Upon the seller's election to enforce the payment of the purchase price therefor the agreement became one securing to the seller a lien upon the property as security for the payment of the debt. If the Bank had retained possession of the goods while having the right to enforce the payment of the purchase price it would have had a vendor's lien for the balance due. The agreement merely gave it a lien in the nature of a chattel mortgage. It was signed by both seller and purchaser and its execution witnessed by one witness. The voluntary surrender of the possession of the property by the seller to the purchaser extinguished the common law lien for the purchase price but as it was intended by the parties that the instrument should be a security for the payment of money the statute fixes its character as a mortgage.

We say that the instrument was intended by the parties to be a security for the payment of money. Such intention *Page 755 is apparent in all like transactions. They originate in the desire of one party, the owner of the chattel, to sell it and the correlative desire of the other party, the purchaser, to acquire it. This mutual desire cannot be realized except by barter and sale of the chattel. They agree upon the price to be paid by the purchaser and the terms of payment. If credit is to be extended to the purchaser the question of security or no security for such payment is considered. If the seller desires security for the deferred payments, he either retains the chattel in his possession, thereby reserving to himself a common law lien upon it for the balance of the purchase price, or takes a chattel mortgage in due form to secure such payments, or he executes a conditional bill of sale reserving to himself the option, on condition of the purchaser's default, to rescind the sale and forfeit all payments made or bring his action on the contract for the balance due.

By paying part of the purchase price and taking possession of the property the purchaser acquires an equitable interest in the thing notwithstanding the continuing of the legal title in the seller by the terms of the agreement. See Varn et al. v. Ashbrook, 84 Fla. 626, 94 South. Rep. 384; Aycock Bros. Lumber Co. v. First Nat. Bank of Dothan, 54 Fla. 604,45 South. Rep. 501.

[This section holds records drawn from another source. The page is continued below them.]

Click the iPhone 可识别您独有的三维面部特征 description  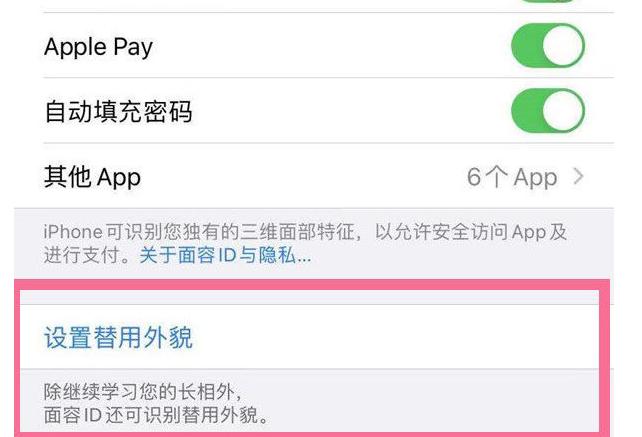(305, 244)
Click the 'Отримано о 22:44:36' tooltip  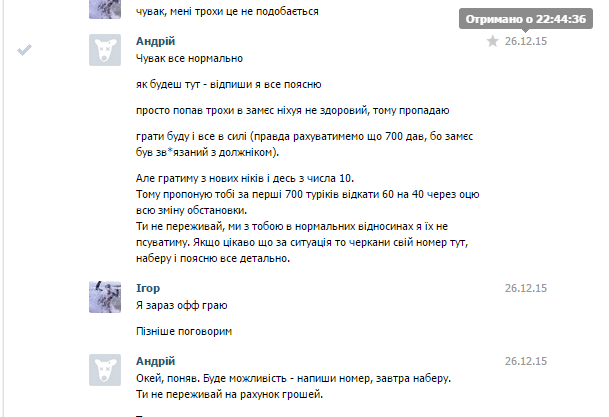(526, 19)
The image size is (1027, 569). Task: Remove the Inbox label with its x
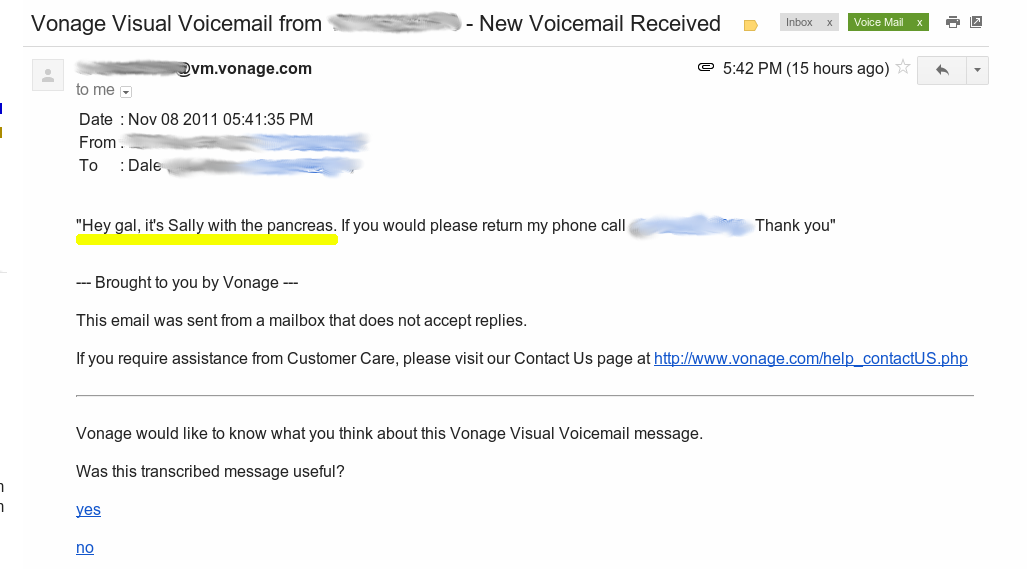tap(829, 23)
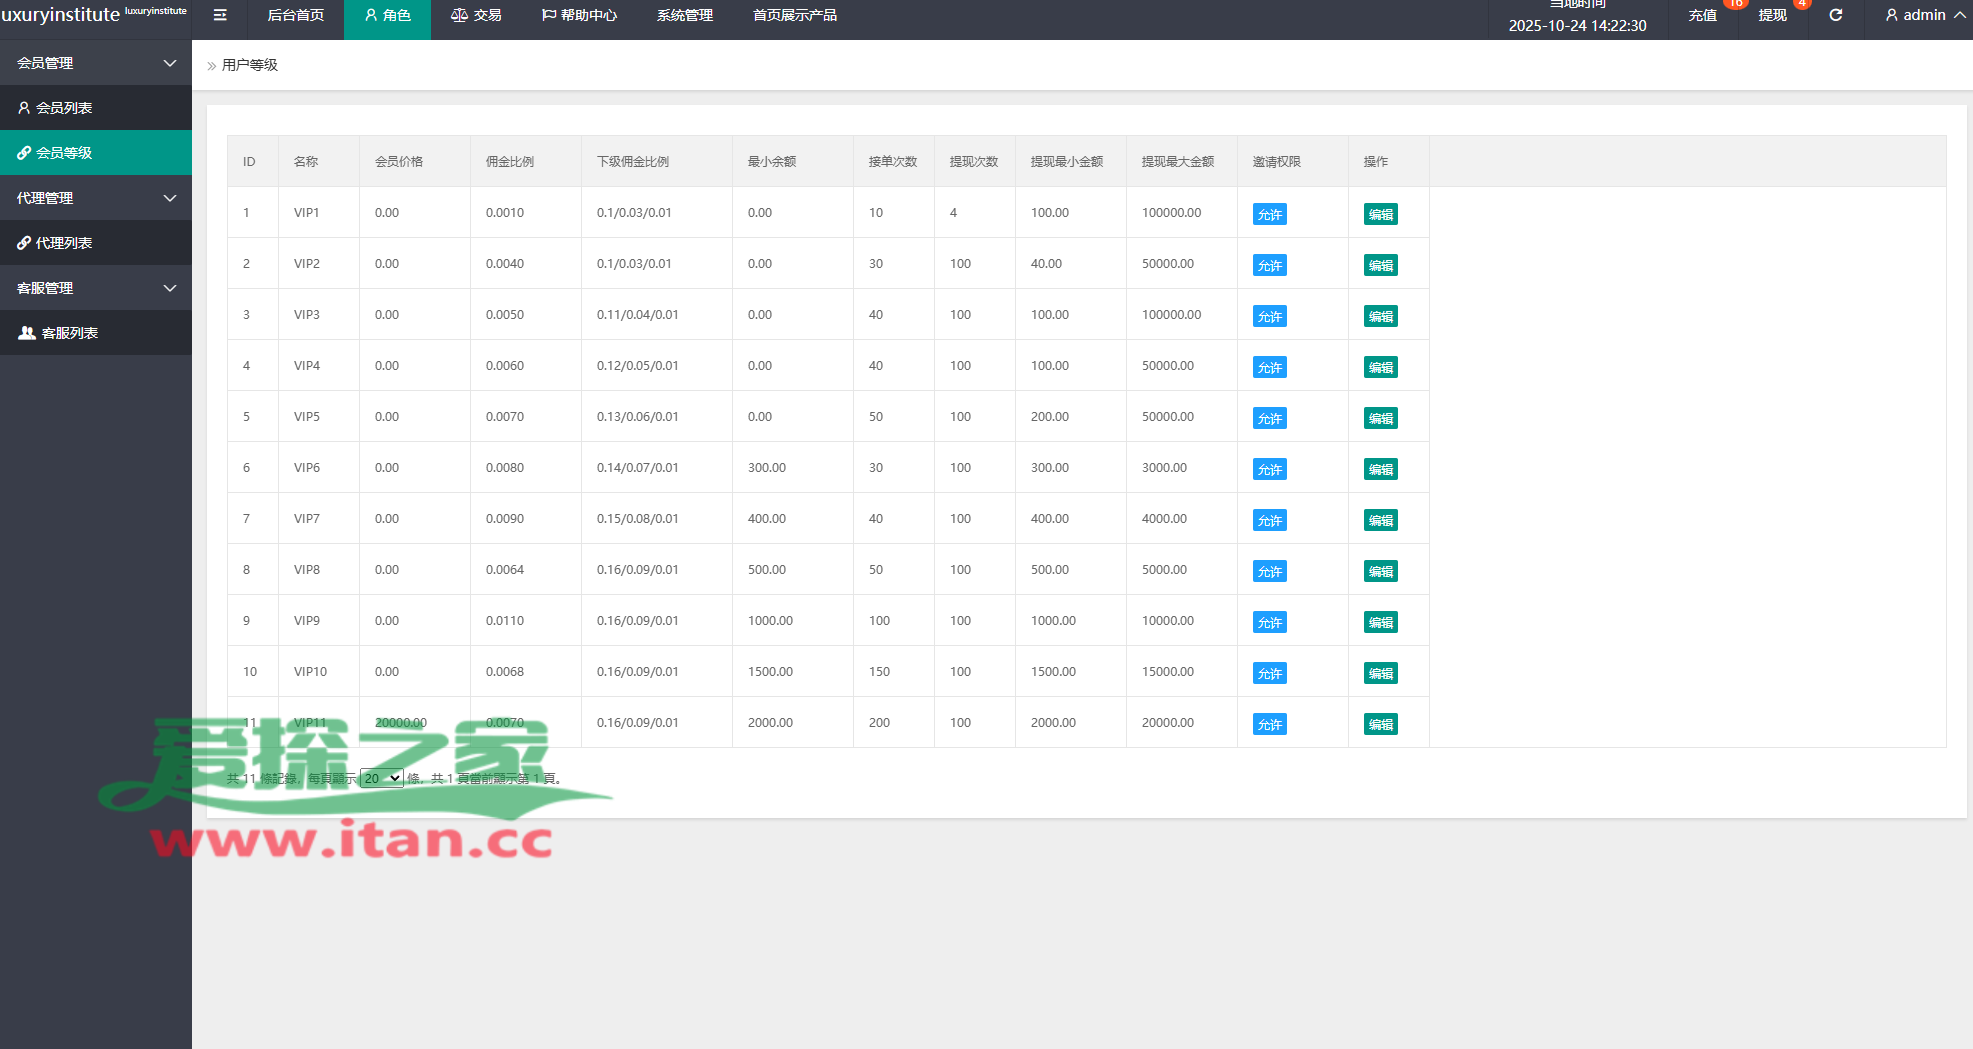Toggle 允许 invite permission for VIP1
This screenshot has width=1973, height=1049.
pyautogui.click(x=1269, y=215)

This dostrine is applicable to the sale of real or personal property. Indeed it would seem to be of peculiar applicability to sales of personal property because as the possession of personal property is prima facie evidence of ownership in the person in possession, the owner who voluntarily surrenders it to the possession of one with whom he is under contract to sell it does so in full knowledge of the rule and voluntarily proclaims to the world that the buyer is owner. There exists some sophistry in the argument which would justify a repudiation of the voluntary proclamation by the seller against a bona fide purchaser for value *Page 756 without notice on the strength of a secret understanding between the seller and buyer.

When a conditional sales contract is signed by the buyer he thereby gives his consent to the encumbrance upon his equitable interest in the chattel.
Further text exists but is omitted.